At conferences and seminars, particularly the Southeast Commission for the Study of Religion (SECSOR), the American Academy of Religion, and the American Studies Association, others commented on my work or gave it direction, including David Morgan, Edward Ingebretsen, Kathy Peiss, and Tim Matovina. At Winterthurs Material Culture Symposium for Emerging Scholars (2005), the feedback of participants and respondents enhanced my approach to Klan artifacts. I am particularly thankful to Kathy Cummings and the Cushwa Center for the Study of American Catholicism. In 2009, Cushwa sponsored me in the American Catholic Studies seminar. The discussions from the seminar participants were quite helpful as I revised. In addition to the seminar, Mark Noll and Scott Appleby assigned a working copy of my manuscript to their graduate seminar. Mark, Scott, and their students helped me rethink not only why the Klan-Notre Dame Riot of 1924 was so important but also what is at stake in the official portrait of the Klan.
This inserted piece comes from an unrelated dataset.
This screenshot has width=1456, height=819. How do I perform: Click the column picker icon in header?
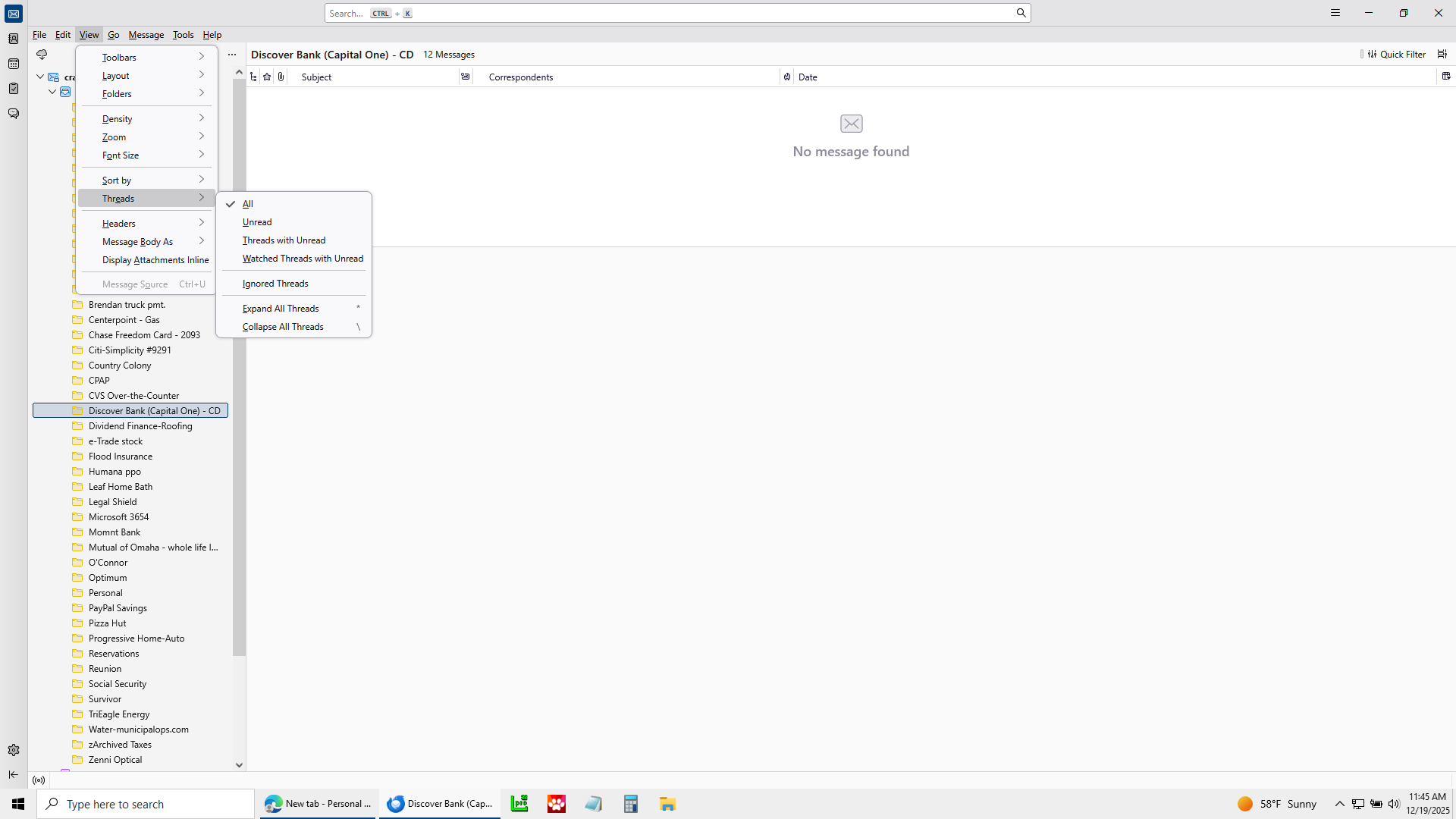pos(1446,77)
My work on Gospel According to the Klan spanned four institutions: Florida State University, the University of New Mexico, Central New Mexico Community College, and the University of Tennessee. Faculty and students at each institution improved my thinking and my work. The Department of Religion at Florida State University provided a warm, encouraging environment for my studies, especially David Kangas, Bryan Cuevas, John Kelsay, and Martin Kavka, who monitored the research and progress of this wayward Americanist. The colloquium in American Religious History provided a venue to present, discuss, and critique my project in its earliest stages. Amanda Porterfield, Amy Koehlinger, Robin Simon, and Neil Jumonville have all made this project possible with their thoughtful reflections. Amanda once asked me what American religious history would look like from the Klans perspective, and I hope this book answers her question. In particular, Amy challenged me to think about what it really means to apply ethnographic methods to historical case studies. My book would not be the same without her continual insistence that I think about my position as a scholar to my sources/conversants. John Corrigan poked, prodded, and occasionally pushed me to explore larger themes and tackle historiographical themes that I would have rather avoided. His mentoring has made this book bolder than it might have been otherwise.